L’épisiotomie est une intrusion, une intervention extérieure, ce n’est pas parce qu’on te l’a faite subir que tu en es responsable. Ce n est pas toi qui l’a faite. Et il n’ y avait j’imagine aucune raison de la faire. Par contre, j’ai envie de dire que ce n’est pas un hasard, il y a une raison à tous les événements qui nous arrivent, une raison et une leçon à tirer de cette épisiotomie.
Pour moi, qui n’ai pas d’ enfant, mais une nièce, un neveu et quelques kilos de bébés dans les bras à mon actif, ce fut la prise de conscience de mes erreurs, le recul par rapport à ce qu’on m’a inculqué à l’école et que j’ai bêtement appliqué sans trop me poser de questions, mais toutefois en trouvant toujours assez déplacé de mettre mes doigts dans l’intimité des femmes, par exemple.
Réflexions en vrac …Sur l’interventionnisme médical inutile très souvent …
DELPHINE :
J’ai beaucoup de mal, et de plus en plus, à comprendre certains gestes, touchers, “massage” utérin post partum musclé … C’est une femme comme nous en face, je n’ai pas retenu grand chose de l’éducation de notre mère, mais ne pas faire aux autres ce que j aimerais pas qu’on me fasse, ça, oui. Une femme en proie à la douleur a le moins besoin possible que je l’embête avec des questions, des intrusions physiques … Elle vit la naissance de son enfant ….
Les “effort expulsifs” ne devraient être ni minutés, ni dirigés, seulement observés, et la femme encouragée, félicitée. Et la position gynécologique (couchée sur le dos plus ou moins relevée pieds dans les étriers) est à bannir ! ! !
Ca m’aide beaucoup ce que je lis de vous. J’étais déjà consciente de l’interventionnisme a l’hôpital …. mais j’ai tellement peur que les femmes n’insistent pas parfois …
Je n’aime pas le terme de “préparation à l’accouchement”, pourtant j’en fais. Les femmes ou couples que j’ai en face de moi s’attendent à ce que je leur apprenne à respirer, mais je leur rabâche pendant le nombre de séances où on se rencontre que rien n’est obligatoire, qu’il faut tout remettre en cause, tout demander, il faut que la personne en face justifie tout, et pas par la réponse bateau du “systématique”. Je crois que cela les fait réfléchir.

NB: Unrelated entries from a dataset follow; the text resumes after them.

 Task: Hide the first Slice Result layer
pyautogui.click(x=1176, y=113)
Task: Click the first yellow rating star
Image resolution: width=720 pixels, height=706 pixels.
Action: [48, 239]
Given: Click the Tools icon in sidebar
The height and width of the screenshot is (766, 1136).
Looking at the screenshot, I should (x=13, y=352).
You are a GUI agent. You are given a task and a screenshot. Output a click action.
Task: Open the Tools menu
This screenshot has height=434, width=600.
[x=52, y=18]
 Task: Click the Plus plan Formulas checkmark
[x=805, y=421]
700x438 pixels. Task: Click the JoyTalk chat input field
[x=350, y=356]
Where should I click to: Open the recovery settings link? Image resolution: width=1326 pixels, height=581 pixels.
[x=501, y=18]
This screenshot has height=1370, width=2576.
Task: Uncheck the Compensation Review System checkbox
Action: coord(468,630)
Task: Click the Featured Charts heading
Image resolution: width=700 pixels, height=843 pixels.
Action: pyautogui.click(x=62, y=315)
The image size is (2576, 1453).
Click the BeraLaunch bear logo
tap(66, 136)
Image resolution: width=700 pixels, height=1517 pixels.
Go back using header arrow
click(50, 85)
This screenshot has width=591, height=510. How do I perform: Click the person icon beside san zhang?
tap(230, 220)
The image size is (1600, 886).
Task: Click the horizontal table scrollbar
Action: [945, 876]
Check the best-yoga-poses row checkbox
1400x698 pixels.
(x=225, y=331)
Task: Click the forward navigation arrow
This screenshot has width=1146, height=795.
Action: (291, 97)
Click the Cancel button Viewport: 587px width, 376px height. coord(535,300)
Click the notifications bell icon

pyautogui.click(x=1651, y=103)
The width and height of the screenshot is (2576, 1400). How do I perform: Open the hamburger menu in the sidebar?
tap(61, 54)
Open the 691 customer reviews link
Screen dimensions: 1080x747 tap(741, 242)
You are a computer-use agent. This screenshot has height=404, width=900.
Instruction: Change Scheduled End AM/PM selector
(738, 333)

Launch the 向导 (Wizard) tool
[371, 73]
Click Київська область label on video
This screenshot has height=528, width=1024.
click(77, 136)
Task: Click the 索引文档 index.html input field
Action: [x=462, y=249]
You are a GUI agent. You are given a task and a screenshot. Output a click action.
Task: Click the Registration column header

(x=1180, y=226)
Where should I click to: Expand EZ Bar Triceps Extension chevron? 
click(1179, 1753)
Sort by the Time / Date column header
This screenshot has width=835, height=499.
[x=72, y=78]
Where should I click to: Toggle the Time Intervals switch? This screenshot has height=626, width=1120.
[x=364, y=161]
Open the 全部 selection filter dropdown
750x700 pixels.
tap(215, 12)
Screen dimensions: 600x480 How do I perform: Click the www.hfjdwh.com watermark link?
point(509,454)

La cicatrisation en soi du périnée, physiquement, est remarquable. Mais il a une dimension tellement omniprésente dans notre identité sexuelle, que sa cicatrisation ne dépend pas que du côté physique. Je dirais que OUI, il y a une nette amélioration après le deuxième. Car après le premier, vient une prise de conscience, si ce n’était pas le cas avant, de ce fameux périnée, et naît une volonté farouche de ne pas subir à nouveau ce que tu as dû subir. Le corps d’ une femme est fait pour accoucher, pour s’étirer, sans épisiotomie. La position joue beaucoup, les efforts de poussée aussi, ton corps est fait pour pousser l’enfant à son propre rythme, c’est à dire celui qui te protégera, pas trop vite, pas “on prend de l’air on bloque on pousse trois fois pendant la contraction”. Pour le deuxième, tu as cette prise de conscience, et il faut tout faire pour devenir actrice, maîtresse de ton accouchement. A la maison, ou en structure.
RIEN n est obligatoire a l’hôpital, RIEN. C’est ce que je dis aux femmes que je rencontre.